How would you handle this…

  • Spectator
    Claire Stam on #145981

    Recently had a bride tell me she thought her rehearsal dinner was included in the original price of the venue and discovered it was not – she asked me if I would be willing to give her a discount due to the sudden unexpected costs she had. (I wanted to ask if she had already asked her florist, seamstress, etc.) I told her with the music I had purchased (special requests) for her ceremony, the amount of time I had already practiced, etc. I would not be able to – I told her this because she had already paid the deposit and knew she would not look elsewhere this late in the game. What would have been a good way to say “no” to someone who had not yet officially hired me or paid a deposit?

    Member
    robin roys on #145982

    Did she pull that scam on the LIMO company, I wonder? That is just down right RUDE.

    I think you handled it very well.

    There’s really no winning with so many of these brides that want something for nothing. Seems like they always pick on the musicians.

    It’s discouraging. I see so many vendors doing unprofessional things at weddings such as decorating while guests are being seated, photographers that leave their stuff all over the place, sloppy catering and DJ’s doing sound checks while the harp is playing.

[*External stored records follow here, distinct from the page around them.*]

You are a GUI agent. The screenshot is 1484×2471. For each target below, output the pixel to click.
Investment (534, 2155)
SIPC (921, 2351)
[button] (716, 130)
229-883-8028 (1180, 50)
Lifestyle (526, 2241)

    Then there’s the harpist, who CARES about their music, who purchased an expensive instrument and a vehicle, spent years studying, arrived early to tune, etc., etc….WHY short change us????

    Best wishes.
    Robin Roys

    Member
    tony-morosco on #145983

    The same basic thing. The amount of time you would have to prepare, any special requests you would have to accommodate. Not to mention that you still have your travel time, hauling a harp and equipment, set up, break down, and actual performing, your price is your price.

    Really, the idea that they made a mistake budgeting so YOU should get paid less is pretty outrageous. If there is a dispute about price with the venue that is between her and the venue, not you. Why would your price be any more negotiable than the venue’s?

    If there were no contract signed yet I would hope that would still have time to find another job for that weekend, and that you weren’t holding that time without a commitment from them until very soon before the event. So it would mean you having to find something else for that day, but better that than getting a reputation as the wedding harpist willing to lower a fee at the first push.

    I’m not going to say you should never lower a price. There may be times when it is a reasonable thing to do. But a bride expecting you to lower your price because they miss budgeted? No. And in this case, after you have an agreement and contract? Insane that they even asked in my opinion.